*Input data*:
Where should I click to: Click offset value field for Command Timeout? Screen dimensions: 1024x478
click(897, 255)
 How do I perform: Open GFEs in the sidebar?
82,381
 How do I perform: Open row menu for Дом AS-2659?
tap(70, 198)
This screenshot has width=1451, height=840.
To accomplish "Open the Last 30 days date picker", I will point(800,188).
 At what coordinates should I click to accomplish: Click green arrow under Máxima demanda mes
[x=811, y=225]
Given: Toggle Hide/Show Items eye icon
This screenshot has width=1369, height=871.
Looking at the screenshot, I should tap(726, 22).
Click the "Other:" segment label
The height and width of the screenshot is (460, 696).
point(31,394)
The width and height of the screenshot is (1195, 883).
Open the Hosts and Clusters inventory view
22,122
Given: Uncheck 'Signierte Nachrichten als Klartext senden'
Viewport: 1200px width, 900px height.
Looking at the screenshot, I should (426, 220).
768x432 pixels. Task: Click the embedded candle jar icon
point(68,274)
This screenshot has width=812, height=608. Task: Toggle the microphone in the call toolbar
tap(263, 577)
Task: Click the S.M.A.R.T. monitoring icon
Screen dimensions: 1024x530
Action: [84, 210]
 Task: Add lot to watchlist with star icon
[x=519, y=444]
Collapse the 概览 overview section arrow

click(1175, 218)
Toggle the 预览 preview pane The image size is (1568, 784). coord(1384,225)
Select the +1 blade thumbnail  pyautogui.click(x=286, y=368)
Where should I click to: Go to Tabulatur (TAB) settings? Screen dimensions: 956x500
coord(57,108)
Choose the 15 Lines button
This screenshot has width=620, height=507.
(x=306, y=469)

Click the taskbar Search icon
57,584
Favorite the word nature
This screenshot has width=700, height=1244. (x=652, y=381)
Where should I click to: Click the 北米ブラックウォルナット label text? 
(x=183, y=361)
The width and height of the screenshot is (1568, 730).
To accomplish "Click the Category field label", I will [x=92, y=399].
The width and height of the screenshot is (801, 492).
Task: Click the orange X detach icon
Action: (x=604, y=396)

*What you will do*: Rewrite all of the data above, replacing "Screen dimensions" with "Display size" wherever it appears and keeping everything else the same.

*Complete output*:
Where should I click to: Click offset value field for Command Timeout? Display size: 1024x478
click(897, 255)
 How do I perform: Open GFEs in the sidebar?
82,381
 How do I perform: Open row menu for Дом AS-2659?
tap(70, 198)
This screenshot has width=1451, height=840.
To accomplish "Open the Last 30 days date picker", I will point(800,188).
 At what coordinates should I click to accomplish: Click green arrow under Máxima demanda mes
[x=811, y=225]
Given: Toggle Hide/Show Items eye icon
This screenshot has width=1369, height=871.
Looking at the screenshot, I should tap(726, 22).
Click the "Other:" segment label
The height and width of the screenshot is (460, 696).
point(31,394)
The width and height of the screenshot is (1195, 883).
Open the Hosts and Clusters inventory view
22,122
Given: Uncheck 'Signierte Nachrichten als Klartext senden'
Viewport: 1200px width, 900px height.
Looking at the screenshot, I should (426, 220).
768x432 pixels. Task: Click the embedded candle jar icon
point(68,274)
This screenshot has width=812, height=608. Task: Toggle the microphone in the call toolbar
tap(263, 577)
Task: Click the S.M.A.R.T. monitoring icon
Display size: 1024x530
Action: [84, 210]
 Task: Add lot to watchlist with star icon
[x=519, y=444]
Collapse the 概览 overview section arrow

click(1175, 218)
Toggle the 预览 preview pane The image size is (1568, 784). coord(1384,225)
Select the +1 blade thumbnail  pyautogui.click(x=286, y=368)
Where should I click to: Go to Tabulatur (TAB) settings? Display size: 956x500
coord(57,108)
Choose the 15 Lines button
This screenshot has width=620, height=507.
(x=306, y=469)

Click the taskbar Search icon
57,584
Favorite the word nature
This screenshot has width=700, height=1244. (x=652, y=381)
Where should I click to: Click the 北米ブラックウォルナット label text? 
(x=183, y=361)
The width and height of the screenshot is (1568, 730).
To accomplish "Click the Category field label", I will [x=92, y=399].
The width and height of the screenshot is (801, 492).
Task: Click the orange X detach icon
Action: (x=604, y=396)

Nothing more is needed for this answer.